The princess of Alabasta had her name written as
Her name in Japanese is written ビビ, which is romanized bibi. So you can see how one might think this is from "BB". But one could also plausibly think that it's supposed to be "Bebe" with a long "e" /i/.
The other problem is that historically, Japanese did not have the "v" sound /v/, and used /b/ in its place, so you can see how one might come up with "VV" or "Vivi" too. (My impression is that Japanese is in the process of developing /v/ on account of loanwords; cf. https://japanese.stackexchange.com/q/24498/.)
Darius's son had his name as
His name in Japanese is written シャビィ, which is romanize shabii. In English, there are many ways of representing the "sh" /ʃ/ sound. Think of words like shingle or chute. In other languages that use a Latin-derived alphabet, there are still other ways. Consider, for example, the Spanish footballer Xavi - whose name in Japanese is spelt シャビ shabi, which only differs in vowel length. I suspect that whoever romanized it as "Xavi" was taking inspiration from Spanish.
(And again, the "b"/"v" thing from before still applies.)
Her name is written シャルル, which is romanized sharuru. This is the standard Japanese spelling of the English name "Charles", but since the character is a woman and "Charles" is almost exclusively masculine, I'm guessing the translators were forced to pick a similar-sounding approximation instead. The above comments about how "sh" is written apply here too.

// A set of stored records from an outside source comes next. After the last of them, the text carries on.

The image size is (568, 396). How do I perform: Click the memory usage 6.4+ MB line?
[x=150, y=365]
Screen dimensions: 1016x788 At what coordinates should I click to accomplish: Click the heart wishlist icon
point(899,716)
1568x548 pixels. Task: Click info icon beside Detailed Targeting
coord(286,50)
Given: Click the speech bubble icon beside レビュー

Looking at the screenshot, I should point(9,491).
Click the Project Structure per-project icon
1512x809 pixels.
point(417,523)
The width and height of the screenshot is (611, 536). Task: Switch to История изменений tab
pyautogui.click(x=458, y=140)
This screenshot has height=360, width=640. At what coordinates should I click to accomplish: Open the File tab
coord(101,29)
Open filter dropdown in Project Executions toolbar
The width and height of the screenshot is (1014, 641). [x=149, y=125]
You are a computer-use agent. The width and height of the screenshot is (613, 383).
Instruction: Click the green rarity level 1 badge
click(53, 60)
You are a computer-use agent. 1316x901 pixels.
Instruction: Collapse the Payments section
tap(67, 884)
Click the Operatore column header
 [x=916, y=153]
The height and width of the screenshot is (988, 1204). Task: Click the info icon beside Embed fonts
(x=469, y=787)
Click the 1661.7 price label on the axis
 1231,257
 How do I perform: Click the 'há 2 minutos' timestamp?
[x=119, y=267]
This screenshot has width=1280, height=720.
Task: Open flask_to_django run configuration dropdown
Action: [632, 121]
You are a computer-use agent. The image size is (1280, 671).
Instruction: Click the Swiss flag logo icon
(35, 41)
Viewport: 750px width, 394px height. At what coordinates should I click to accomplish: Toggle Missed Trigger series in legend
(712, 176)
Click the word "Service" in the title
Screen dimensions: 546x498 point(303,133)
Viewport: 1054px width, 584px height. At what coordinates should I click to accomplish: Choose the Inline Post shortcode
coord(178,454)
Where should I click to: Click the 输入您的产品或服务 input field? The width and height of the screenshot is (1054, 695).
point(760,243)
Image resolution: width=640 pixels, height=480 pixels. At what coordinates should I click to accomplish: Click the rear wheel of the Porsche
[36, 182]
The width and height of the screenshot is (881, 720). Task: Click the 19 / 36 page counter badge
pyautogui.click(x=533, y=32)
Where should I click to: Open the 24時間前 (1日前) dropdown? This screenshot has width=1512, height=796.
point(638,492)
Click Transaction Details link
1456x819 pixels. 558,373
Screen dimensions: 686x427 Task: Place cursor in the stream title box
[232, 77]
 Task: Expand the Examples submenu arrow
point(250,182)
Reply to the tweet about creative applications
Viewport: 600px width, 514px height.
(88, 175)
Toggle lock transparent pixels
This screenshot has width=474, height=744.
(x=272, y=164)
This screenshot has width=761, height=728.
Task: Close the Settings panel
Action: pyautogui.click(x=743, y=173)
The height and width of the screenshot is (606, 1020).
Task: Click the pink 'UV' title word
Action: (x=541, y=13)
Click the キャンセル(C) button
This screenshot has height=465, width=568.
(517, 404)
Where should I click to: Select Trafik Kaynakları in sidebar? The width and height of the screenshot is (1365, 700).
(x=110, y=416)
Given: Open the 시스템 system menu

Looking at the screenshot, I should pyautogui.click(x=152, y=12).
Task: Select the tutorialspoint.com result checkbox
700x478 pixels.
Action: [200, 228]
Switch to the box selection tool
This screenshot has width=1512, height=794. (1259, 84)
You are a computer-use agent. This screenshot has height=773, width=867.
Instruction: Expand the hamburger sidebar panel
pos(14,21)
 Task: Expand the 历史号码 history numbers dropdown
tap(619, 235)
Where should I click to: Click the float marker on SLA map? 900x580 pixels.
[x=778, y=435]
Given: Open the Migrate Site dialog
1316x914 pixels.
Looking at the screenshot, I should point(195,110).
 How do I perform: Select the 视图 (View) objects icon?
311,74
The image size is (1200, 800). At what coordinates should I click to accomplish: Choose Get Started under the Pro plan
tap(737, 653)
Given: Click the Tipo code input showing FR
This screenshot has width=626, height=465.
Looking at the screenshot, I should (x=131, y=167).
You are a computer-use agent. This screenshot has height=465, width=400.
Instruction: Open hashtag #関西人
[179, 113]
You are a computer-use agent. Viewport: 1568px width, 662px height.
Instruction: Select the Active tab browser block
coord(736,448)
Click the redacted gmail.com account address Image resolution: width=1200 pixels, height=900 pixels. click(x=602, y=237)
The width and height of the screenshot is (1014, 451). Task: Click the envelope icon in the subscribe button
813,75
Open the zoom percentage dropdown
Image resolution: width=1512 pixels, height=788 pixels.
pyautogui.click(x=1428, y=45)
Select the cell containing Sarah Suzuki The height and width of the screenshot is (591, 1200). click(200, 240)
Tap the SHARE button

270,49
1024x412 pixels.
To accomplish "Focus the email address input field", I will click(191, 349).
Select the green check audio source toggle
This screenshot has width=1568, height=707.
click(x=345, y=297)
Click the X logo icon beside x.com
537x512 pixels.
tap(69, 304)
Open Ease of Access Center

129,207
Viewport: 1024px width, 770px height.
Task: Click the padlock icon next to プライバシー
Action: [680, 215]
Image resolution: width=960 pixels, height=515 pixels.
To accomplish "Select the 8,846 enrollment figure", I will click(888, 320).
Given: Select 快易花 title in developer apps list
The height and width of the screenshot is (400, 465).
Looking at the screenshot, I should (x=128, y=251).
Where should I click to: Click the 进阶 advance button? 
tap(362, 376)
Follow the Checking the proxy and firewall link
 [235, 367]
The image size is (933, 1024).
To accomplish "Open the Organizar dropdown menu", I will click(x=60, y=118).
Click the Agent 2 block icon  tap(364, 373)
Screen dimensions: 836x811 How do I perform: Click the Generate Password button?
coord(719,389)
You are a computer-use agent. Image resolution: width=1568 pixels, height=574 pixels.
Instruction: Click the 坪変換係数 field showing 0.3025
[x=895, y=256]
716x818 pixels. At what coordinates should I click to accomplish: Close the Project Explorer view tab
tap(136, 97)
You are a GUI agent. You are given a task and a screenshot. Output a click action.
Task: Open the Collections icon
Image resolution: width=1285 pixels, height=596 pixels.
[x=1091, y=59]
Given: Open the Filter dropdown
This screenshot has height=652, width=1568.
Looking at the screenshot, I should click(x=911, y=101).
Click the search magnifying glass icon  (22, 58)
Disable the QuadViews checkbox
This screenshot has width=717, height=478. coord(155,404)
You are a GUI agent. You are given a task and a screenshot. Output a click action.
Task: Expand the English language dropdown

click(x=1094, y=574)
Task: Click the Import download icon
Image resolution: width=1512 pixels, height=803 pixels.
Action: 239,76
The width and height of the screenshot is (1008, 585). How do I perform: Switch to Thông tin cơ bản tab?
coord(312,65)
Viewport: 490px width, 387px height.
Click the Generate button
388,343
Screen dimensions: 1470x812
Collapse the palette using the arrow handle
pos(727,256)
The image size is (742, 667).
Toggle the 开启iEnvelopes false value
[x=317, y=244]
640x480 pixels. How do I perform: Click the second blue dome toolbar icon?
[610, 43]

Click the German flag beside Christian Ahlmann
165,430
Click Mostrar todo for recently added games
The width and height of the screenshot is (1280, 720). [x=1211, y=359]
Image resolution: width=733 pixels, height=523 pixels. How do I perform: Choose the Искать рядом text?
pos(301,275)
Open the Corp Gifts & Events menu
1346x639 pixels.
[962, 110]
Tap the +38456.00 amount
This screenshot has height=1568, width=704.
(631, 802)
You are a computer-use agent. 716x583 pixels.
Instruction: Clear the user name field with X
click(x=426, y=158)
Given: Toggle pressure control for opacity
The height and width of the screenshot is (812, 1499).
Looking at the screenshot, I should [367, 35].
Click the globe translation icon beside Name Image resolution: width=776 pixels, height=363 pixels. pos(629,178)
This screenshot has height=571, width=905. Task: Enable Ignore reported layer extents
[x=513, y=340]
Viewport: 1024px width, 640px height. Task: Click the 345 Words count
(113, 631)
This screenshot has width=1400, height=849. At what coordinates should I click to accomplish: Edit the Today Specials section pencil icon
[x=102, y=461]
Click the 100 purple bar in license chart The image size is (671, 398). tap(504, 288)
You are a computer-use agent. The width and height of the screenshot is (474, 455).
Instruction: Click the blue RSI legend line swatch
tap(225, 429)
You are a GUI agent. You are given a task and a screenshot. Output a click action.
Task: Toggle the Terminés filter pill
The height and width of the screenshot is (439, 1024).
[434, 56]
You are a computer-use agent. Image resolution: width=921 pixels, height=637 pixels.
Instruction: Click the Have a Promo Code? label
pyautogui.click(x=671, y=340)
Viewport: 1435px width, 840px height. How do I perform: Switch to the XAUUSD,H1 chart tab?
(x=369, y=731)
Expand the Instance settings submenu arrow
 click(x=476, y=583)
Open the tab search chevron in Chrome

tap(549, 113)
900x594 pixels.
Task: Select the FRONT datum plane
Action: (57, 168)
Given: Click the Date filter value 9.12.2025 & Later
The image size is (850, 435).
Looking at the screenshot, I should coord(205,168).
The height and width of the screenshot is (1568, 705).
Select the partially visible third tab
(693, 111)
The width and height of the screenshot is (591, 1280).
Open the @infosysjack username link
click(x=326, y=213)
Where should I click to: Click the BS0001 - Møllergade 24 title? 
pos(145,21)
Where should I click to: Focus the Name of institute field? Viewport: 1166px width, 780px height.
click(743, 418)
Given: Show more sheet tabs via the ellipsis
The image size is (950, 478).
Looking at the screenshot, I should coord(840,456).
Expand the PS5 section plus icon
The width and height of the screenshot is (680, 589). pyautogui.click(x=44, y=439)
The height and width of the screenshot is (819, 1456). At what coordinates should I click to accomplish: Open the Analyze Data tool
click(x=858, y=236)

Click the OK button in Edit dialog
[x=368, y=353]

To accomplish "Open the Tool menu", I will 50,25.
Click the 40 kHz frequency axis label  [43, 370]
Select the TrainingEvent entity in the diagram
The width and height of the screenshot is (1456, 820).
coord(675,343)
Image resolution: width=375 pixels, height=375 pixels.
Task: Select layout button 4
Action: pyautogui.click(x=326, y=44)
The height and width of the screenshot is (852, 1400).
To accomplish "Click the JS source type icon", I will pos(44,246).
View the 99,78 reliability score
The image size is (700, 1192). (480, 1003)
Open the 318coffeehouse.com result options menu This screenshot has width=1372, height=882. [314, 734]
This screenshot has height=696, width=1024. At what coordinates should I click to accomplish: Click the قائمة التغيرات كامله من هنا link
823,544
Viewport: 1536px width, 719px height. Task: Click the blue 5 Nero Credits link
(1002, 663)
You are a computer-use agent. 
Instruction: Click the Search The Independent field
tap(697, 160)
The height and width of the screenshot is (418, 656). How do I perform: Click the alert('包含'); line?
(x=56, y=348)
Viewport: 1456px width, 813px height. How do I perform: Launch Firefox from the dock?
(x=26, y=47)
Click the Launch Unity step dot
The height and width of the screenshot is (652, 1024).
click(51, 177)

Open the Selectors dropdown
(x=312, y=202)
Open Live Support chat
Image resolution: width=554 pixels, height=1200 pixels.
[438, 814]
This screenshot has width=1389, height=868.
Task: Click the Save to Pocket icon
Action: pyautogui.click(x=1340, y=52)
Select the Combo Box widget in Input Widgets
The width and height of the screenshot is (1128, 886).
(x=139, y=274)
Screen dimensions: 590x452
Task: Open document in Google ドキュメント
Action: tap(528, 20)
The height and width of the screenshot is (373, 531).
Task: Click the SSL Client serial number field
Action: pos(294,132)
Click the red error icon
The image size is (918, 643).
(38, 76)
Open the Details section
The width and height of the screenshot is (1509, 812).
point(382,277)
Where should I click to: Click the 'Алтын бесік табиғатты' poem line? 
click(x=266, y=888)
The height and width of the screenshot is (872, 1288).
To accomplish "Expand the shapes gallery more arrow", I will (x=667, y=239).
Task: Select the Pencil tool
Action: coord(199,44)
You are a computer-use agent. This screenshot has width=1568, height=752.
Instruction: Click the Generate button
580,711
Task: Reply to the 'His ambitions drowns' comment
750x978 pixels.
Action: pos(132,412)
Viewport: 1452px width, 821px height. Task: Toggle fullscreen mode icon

So I'm guessing Xenophon could have also been
This character's name is written ゼノフォン zenofon. A reasonable translator would immediately jump to "Xenophon" for this because "Xenophon" is a real name, while theoretically-plausible alternatives like "Xennofaun" and "Zen O'Fon" are not. But you're correct - there are other English spellings that could have been written in Japanese as zenofon.
The "Famous Detective"
I don't know what's going on here - the character's name is plain old Japanese 毛利小五郎 Mōri Kogorō, and I don't know why anybody would read his personal name as "Togo". However, I don't read Detective Conan, so if there's a plot reason for this (maybe he goes by an alias or something at one point), I wouldn't know.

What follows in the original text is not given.